Throughout the course of the Rahad the banks are high,
and, when full, the river would average forty feet in depth, with
a gentle stream, the course free from rocks and shoals, and
admirably adapted for small steamers.
The entire country would be a mine of wealth were it planted with
cotton, which could be transported by camels to Katariff, and
thence direct to Souakim. We travelled for upwards of a hundred
miles along the river, through the unvarying scene of flat
alluvial soil; the south bank was generally covered with low
jungle. The Arabs were always civil, and formed a marked contrast
to the Tokrooris; they were mostly of the Roofar tribe. Although
there had been a considerable volume of water in the river at the
point where we had first met it, the bed was perfectly dry about
fifty miles farther north, proving the great power of absorption
by the sand.
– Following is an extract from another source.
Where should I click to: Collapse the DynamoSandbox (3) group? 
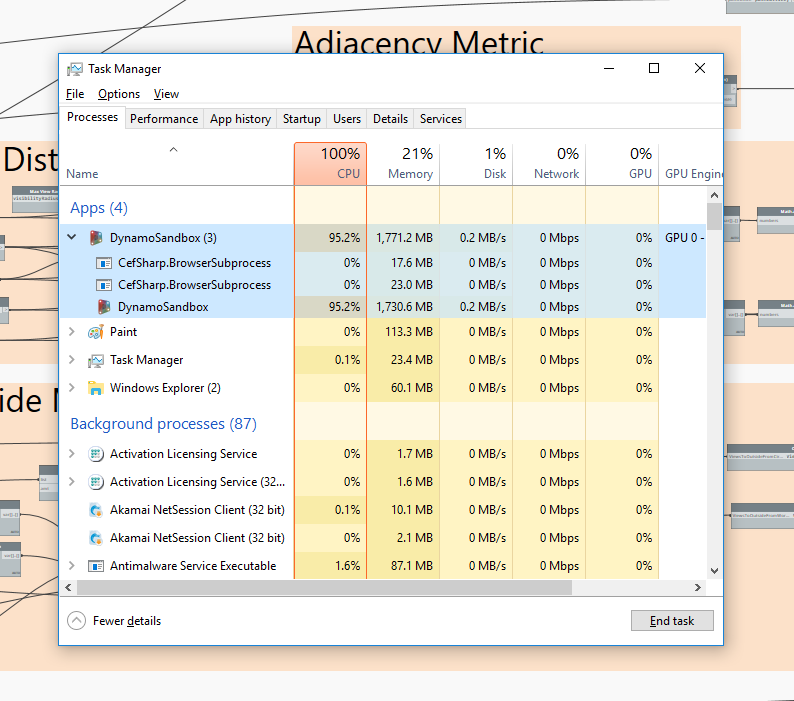(x=72, y=238)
The Arabs obtained water from deep pools in the
river, similar to those in the Atbara, but on a small scale, of
not sufficient importance to contain hippopotami, which at this
season retired to the river Dinder. Wherever we slept we were
besieged by gaping crowds of Arabs: these people were quite
unaccustomed to strangers, as the route we had chosen along the
banks of the Rahad was entirely out of the line adopted by the
native merchants and traders of Khartoum, who travelled via Abou
Harraz and Katariff to Gallabat.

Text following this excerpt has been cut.